Beginning with the line where "Given: Open the" appears, restate each line word for word until the data ends. Pictures do not go in.

========

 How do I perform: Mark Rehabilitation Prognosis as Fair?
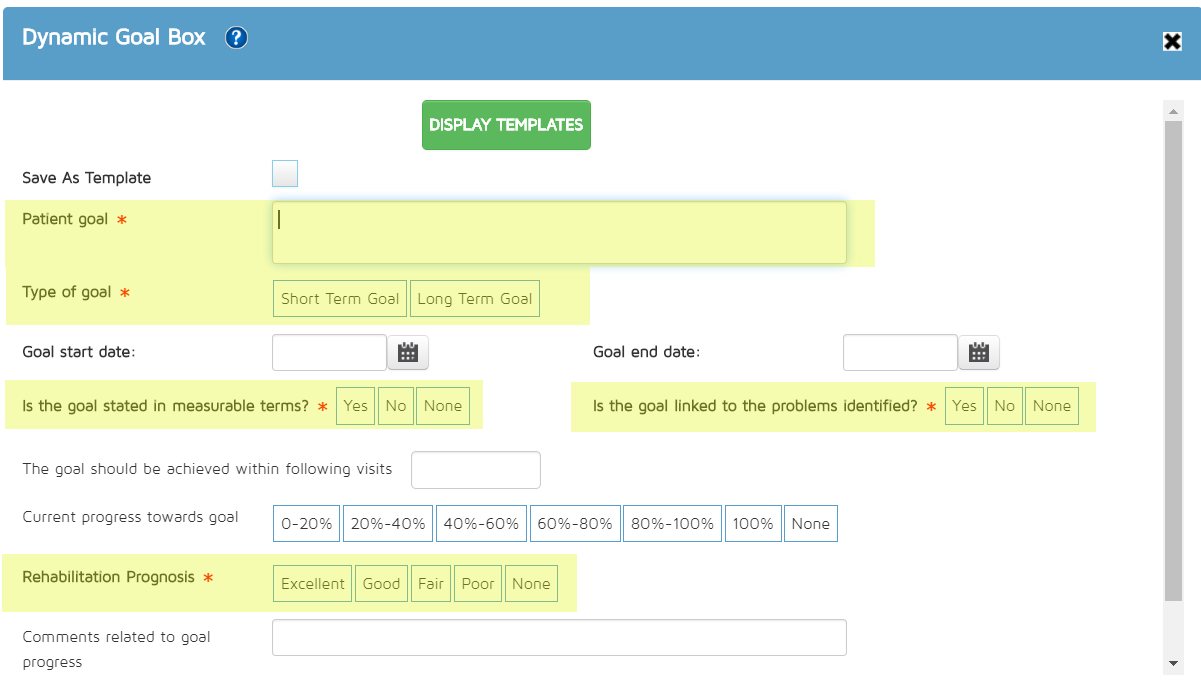tap(431, 584)
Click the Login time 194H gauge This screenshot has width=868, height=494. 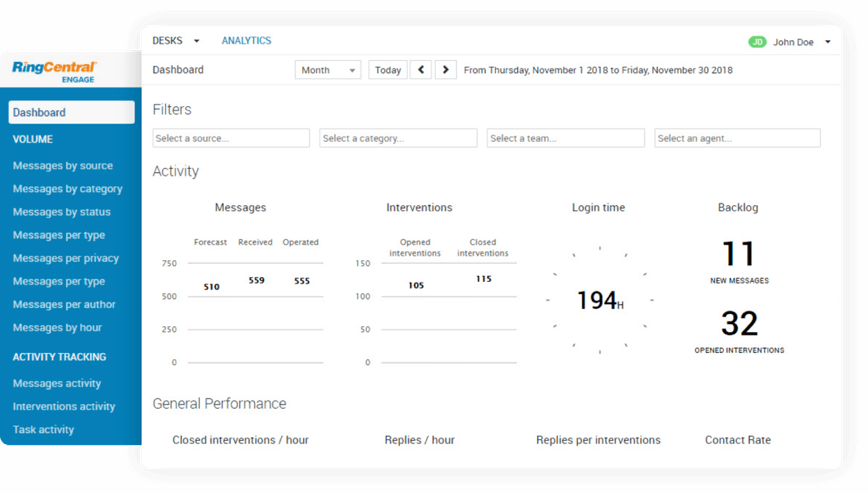[x=599, y=299]
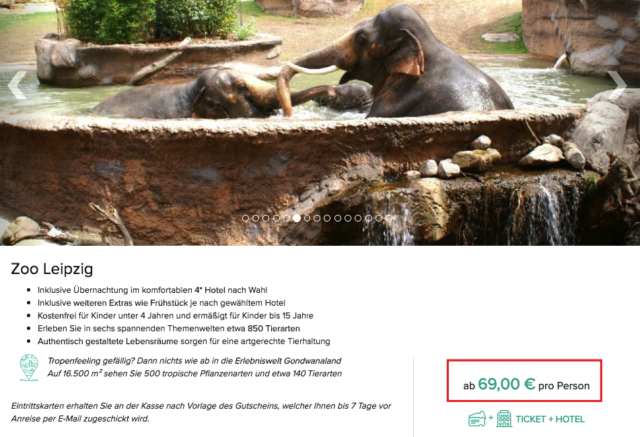Screen dimensions: 640x437
Task: Click the green ticket icon
Action: (477, 419)
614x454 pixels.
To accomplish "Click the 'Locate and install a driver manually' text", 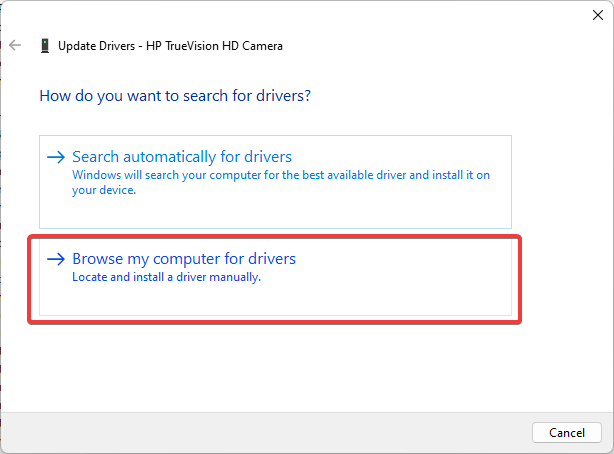I will point(166,277).
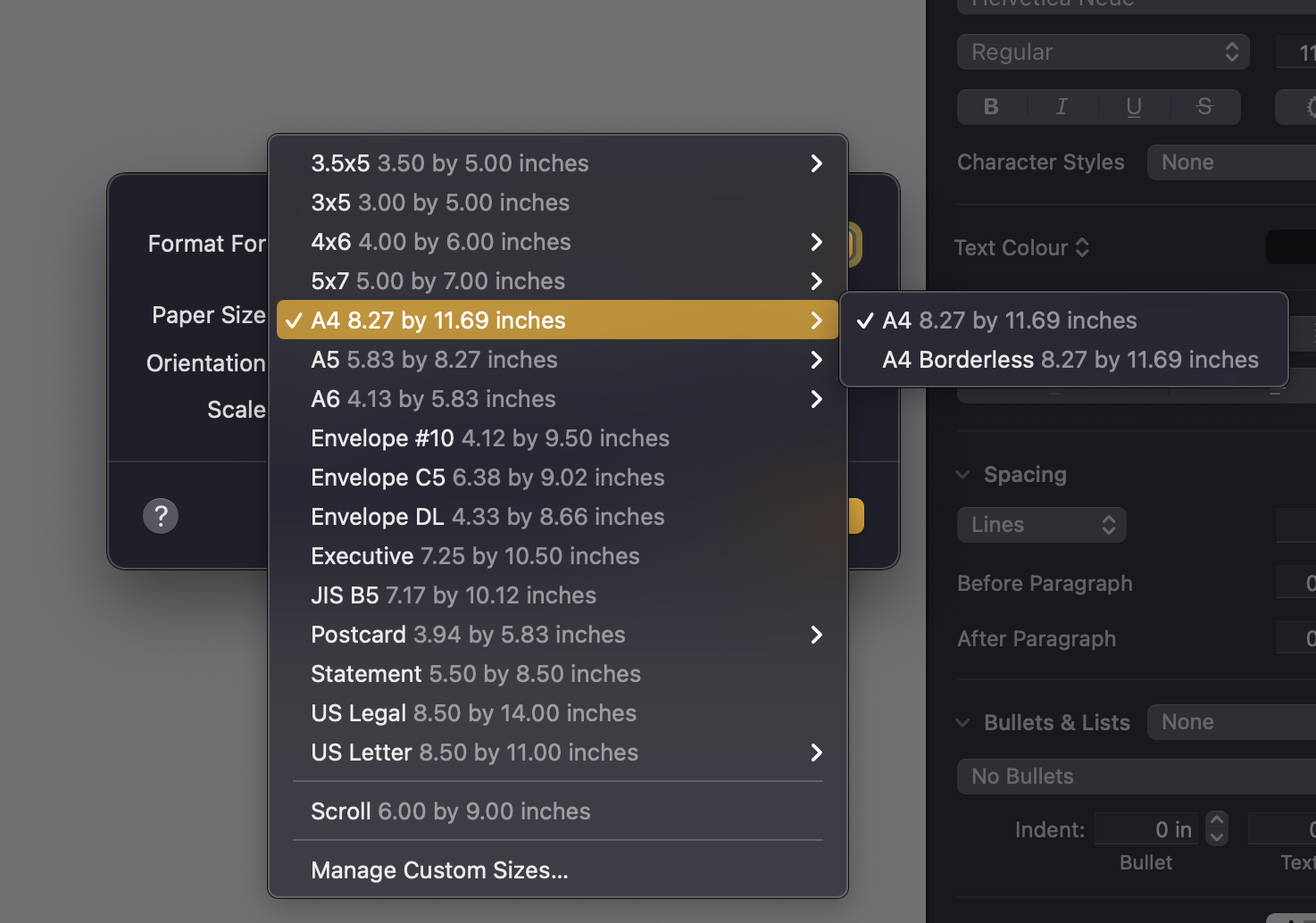Collapse the Bullets & Lists section
1316x923 pixels.
963,723
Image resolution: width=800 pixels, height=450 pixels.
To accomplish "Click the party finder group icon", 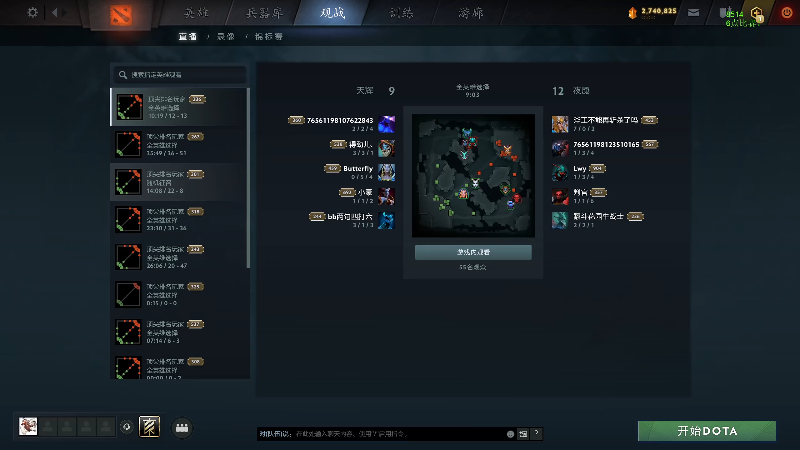I will (182, 428).
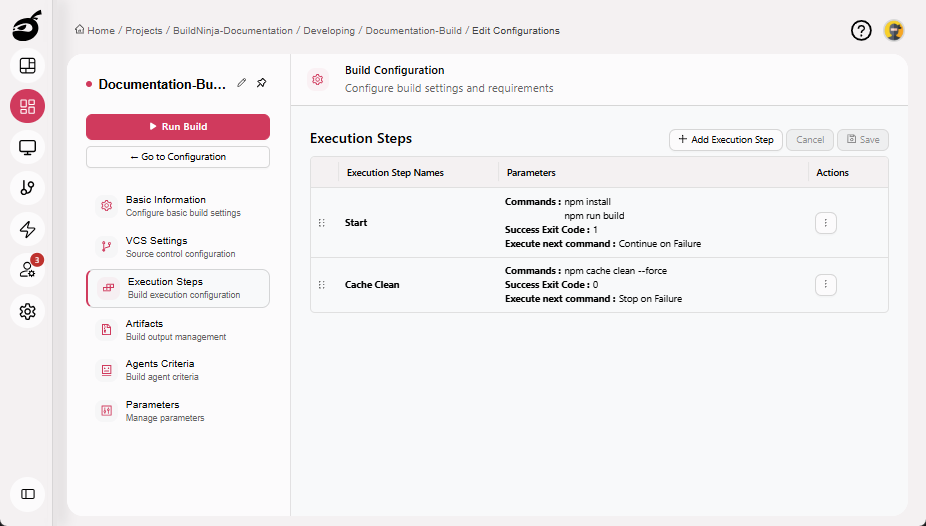Open user management icon with badge
Image resolution: width=926 pixels, height=526 pixels.
pos(27,270)
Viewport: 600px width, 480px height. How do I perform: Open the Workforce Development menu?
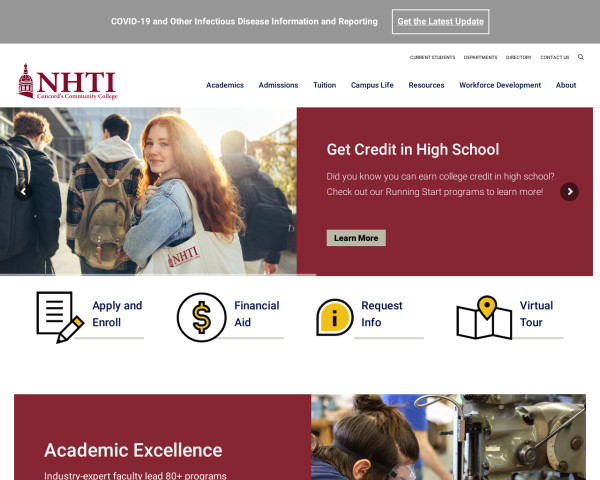(500, 85)
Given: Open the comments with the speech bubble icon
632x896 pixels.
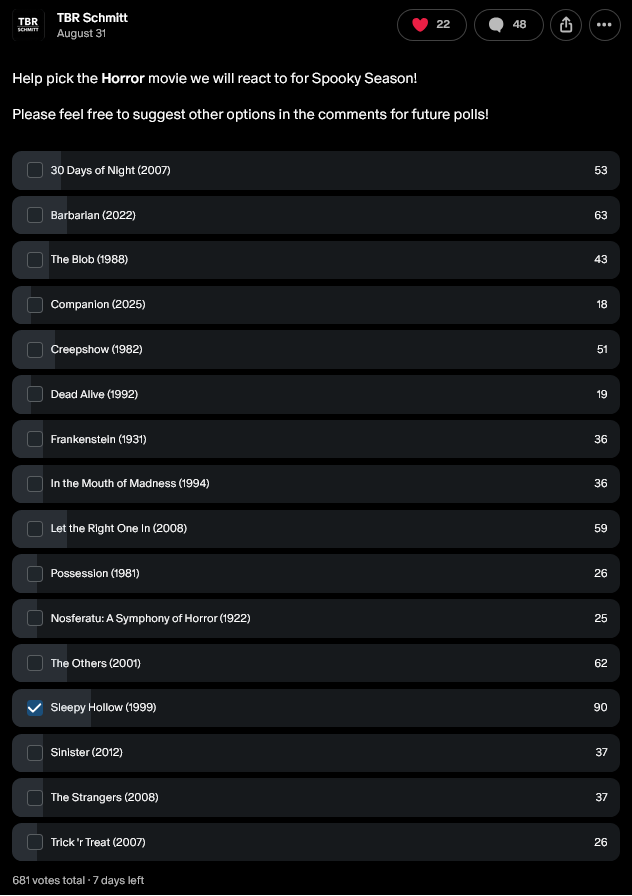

========

§ TASK RESULT:
Given: Open the comments with the speech bubble icon
632x896 pixels.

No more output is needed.